In 1988, no one could have imagined that former leader Imre Nagy and the late Cardinal Jozsef Mindszenty would be retried or Otto von Hapsburg, heir to the throne--who married while kneeling on a sack of Hungarian earth--speak to cheers at the Karl Marx University in Budapest. Political parties thought long dead have been reborn and are preparing for real elections.
Almost as if to signify the end of this era, Kadar died. On July 5, at age 77, Janos Kadar passed on to another world, nearly as quietly as he had passed on politically. The ruler of Hungary for more than 31 years after Soviet troops and tanks brought him to power in November 1956, Kadar had been relieved of all posts by 1989. At first hated for his treachery, he was later perceived as indecisive, bumbling, ineffectual, but perhaps well-meaning; in essence, forced by the Soviets to rule.

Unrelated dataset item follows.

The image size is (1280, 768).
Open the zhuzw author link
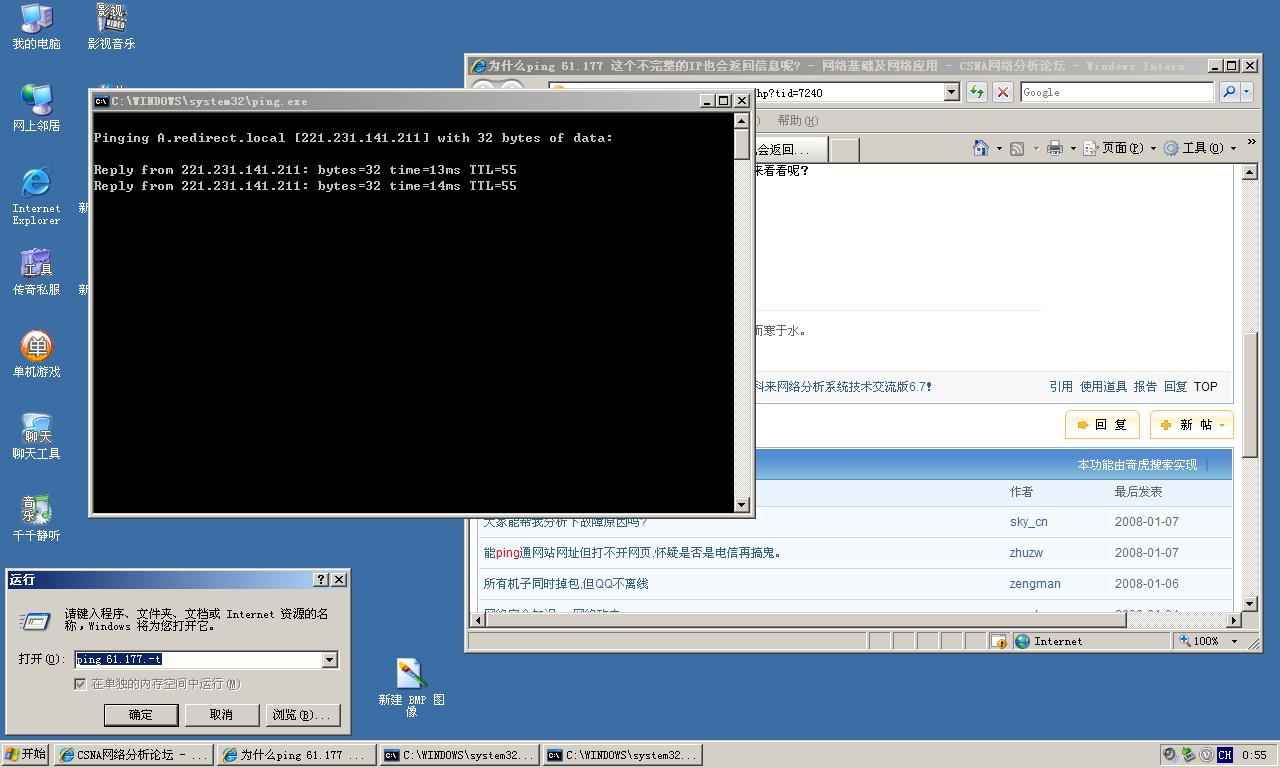[x=1026, y=552]
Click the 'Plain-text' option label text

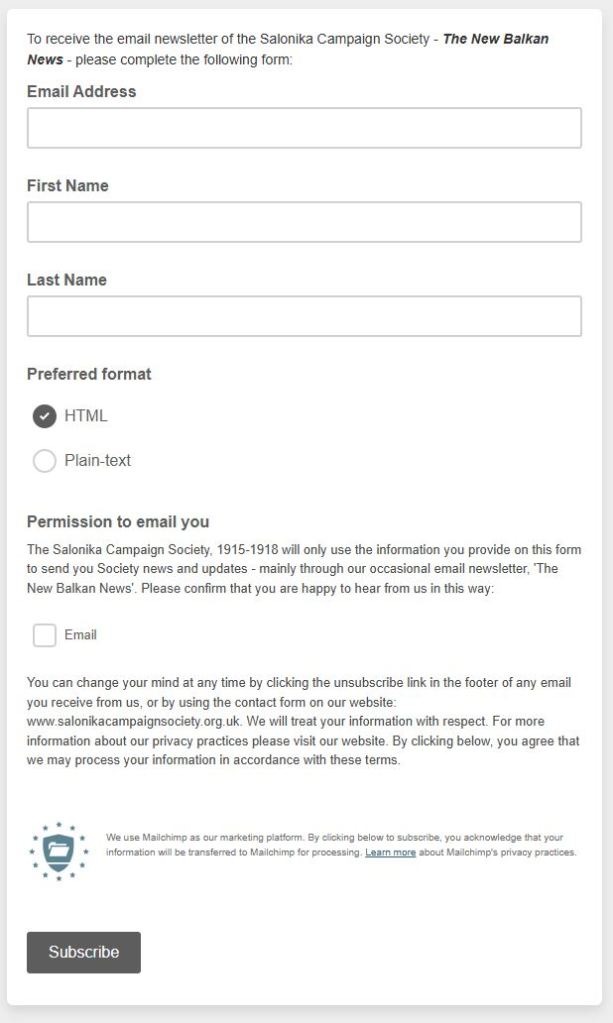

Kadar presented himself as a reluctant ruler. In April 1958, for example, he complained of his politburo: "Why do they always come to me with their questions? Let them decide it themselves." Actually, Kadar made the decisions the Soviets did not make for him. He had his politburo abort the first program for reforms attempted by economist Rezso Nyers in the late 1960s. Instead, Kadar bought popularity with pyramid borrowing, until Hungary's per capita external debt became the world's largest. The country owed the West more than $12 billion in 1986.
Former Secretary of State George Shultz is one high-level Westerner who actually met and talked with Kadar. Shultz emerged from a 1985 meeting in Budapest saying, "I felt he had a great deal of wisdom. I'm in a position to say to everyone in Washington that Mr. Kadar is a very interesting interlocutor and well worth listening to."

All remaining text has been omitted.